Northern European Renaissance: Jan van Eyck (C.1390-1441)

  • Combined interest in natural detail and tactile sensibility with Christian symbolism.
  • Borrowed Italian Renaissance techniques. The Father of Oil Painting.

High Renaissance (1490-1527)

  • Artists perfected techniques from Early Renaissance.
  • Included linear perspective, accurate human anatomy, foreshortening, trompe l'oeil.
  • New styles arose (e.g., Leonardo's sfumato).
  • Infusing ideals of beauty back into art.
  • Concerned with visual, symmetrical, and compositional perfection.

Innovations in Painting

  • Trompe l'oeil used by Raphael, Leonardo, and Michelangelo.
  • Masterworks painted in oil for lifelike results.
  • Emergence of compelling portraiture.
  • Leonardo's Sfumato: translucent glazes creating gradual transitions between tones.

Quadratura

  • Ceiling paintings unified with architecture.
  • Employment of trompe l'oeil.
  • Seamless integration of painting and location.
  • Required visual-spatial skill and masterful linear perspective.

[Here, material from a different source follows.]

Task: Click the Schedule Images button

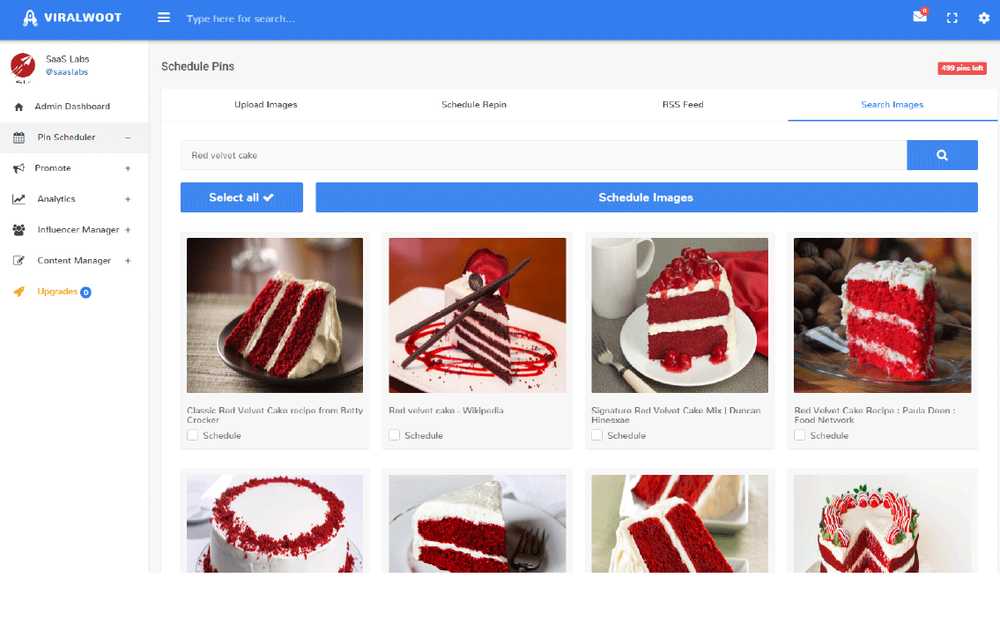Action: [x=646, y=197]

Masters of the High Renaissance

  • Leonardo Da Vinci
  • Raphael
  • Michelangelo
  • Donato Bramante (architect)

Leonardo da Vinci (1452 - 1519)

  • Invented sfumato.
  • Studied the proportions of man.
  • The Vitruvian Man (c. 1485).
  • Last Supper (c. 1495–98): Christ creating a triangular hub.
  • Mona Lisa (c. 1503–5): three quarters view.
  • radical innovation: Leonardo has left out the jewellery and decorative elements that focused on social standing and emphasized her personality.

Michelangelo (1475 - 1564)

  • Expert at anatomy.
  • Pietà (1498–1500): pyramidal structure.
  • Favourite material was marble.
  • David (1501–1504): classical contrapposto stance.
  • Creation of Adam (c. 1510): intimate with man.
  • Last Judgment (1534–41): Second Coming of Christ.

Raphael (1483 - 1520)

  • School of Athens (1509–11): invites viewers to enter the space.
  • Reflects the humanist interest, wisdom of classical antiquity.

Donato Bramante

  • Tempietto (“Little Temple” in Italian) San Pietro in Montorio, Rome, c. 1502–3.
  • Renaissance architecture turned to the classical use of domes, capitals and arches.
  • This architecture reflected symmetry and suggested perfection.

Mannerism (1520-1620)

  • Launched an imaginative period in art.
  • Move away from authentic portrayals.
  • Rejection of harmony.
  • Radical asymmetry.
  • Parmigianino’s Madonna and Child with Angels also called the Madonna of the Long Neck (c. 1535):
  • Non-Classical proportions.
  • Giuseppe Arcimboldo (1527-93)
  • Arcimboldo, Vertumnus (1591)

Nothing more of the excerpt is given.